The Psalter recordings I have from Crown and Covenant are choirs with all the harmonies and ranges and voice types which is beautiful; however, I find it more difficult to make out the lyrics when I am listening without a Psalter in hand (in many cases, while driving).

Also it would be nice if it included the entire Psalm selection, as recorded in whatever Psalter it is based upon, without chopping it up. The C&C recordings skip verses as in singing through verses 1 and 2 then skipping 3 and 4 and finishing with verse 5 or something to that effect. I suppose they did this to save on recording time (?). 

Any suggestions?


----------



## AV1611 (Mar 20, 2008)

Amazon.com: The Psalms of David - Choir of King's College, Cambridge - Sir David Willcocks, Sir Philip Ledger: Anonymous,Ivor Atkins,Edward Bairstow,Joseph Barnby,William Crotch,Henry Walford Davies,George Mursell Garrett,Robert Philip Goodenough,John Goss,Thomas William Hanforth,William Hawes,Gerald Knight,Martin Luther,Hubert Parry,Henry Thomas Smart,Charles Villiers Stanford,James Turle,Various Composers,Thomas Attwood Walmisley,Samuel Wesley: Music There is a choir but they are very easy to understand. They also sing complete psalms.

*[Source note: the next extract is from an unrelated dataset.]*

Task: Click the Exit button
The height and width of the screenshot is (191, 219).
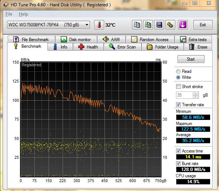Action: (203, 25)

The PRCA have a CD but I can't find the link.


----------



## VirginiaHuguenot (Mar 20, 2008)

Jason Coghill

http://www.puritanboard.com/f67/psalm-147-jason-coghill-30191/


----------



## AV1611 (Mar 20, 2008)

Oh, the Cd above is Anglican chant (i.e. not metrical) so is based upon this.


----------



## ChristopherPaul (Mar 20, 2008)

VirginiaHuguenot said:


> Jason Coghill
> 
> http://www.puritanboard.com/f67/psalm-147-jason-coghill-30191/



Thank you Andrew, do you know what Psalter this guy sings form? I saw the YouTube clip was from the Scottish Psalter, but the samples from the CD did not follow anything that I have (Scottish and RPCNA).


----------



## VirginiaHuguenot (Mar 20, 2008)

ChristopherPaul said:


> VirginiaHuguenot said:
> 
> 
> > Jason Coghill
> ...



If you are referring to the "Songs of Deliverance" cd, I believe he sings from Bible directly (rather than a Psalter), using different versions (I think that Psalm 51, for example, is sung from the NIV). 

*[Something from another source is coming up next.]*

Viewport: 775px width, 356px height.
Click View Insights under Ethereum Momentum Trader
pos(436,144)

I have his "Psalms in Harmony" (Vol. 2) cd, which is from the 1650 Scottish Metrical Psalter.


----------



## ChristopherPaul (Mar 20, 2008)

VirginiaHuguenot said:


> ChristopherPaul said:
> 
> 
> > VirginiaHuguenot said:
> ...



Great, that is more what I am looking for - verbatim from the Psalter as was done on the YouTube clip you posted. Very helpful, thank you!


----------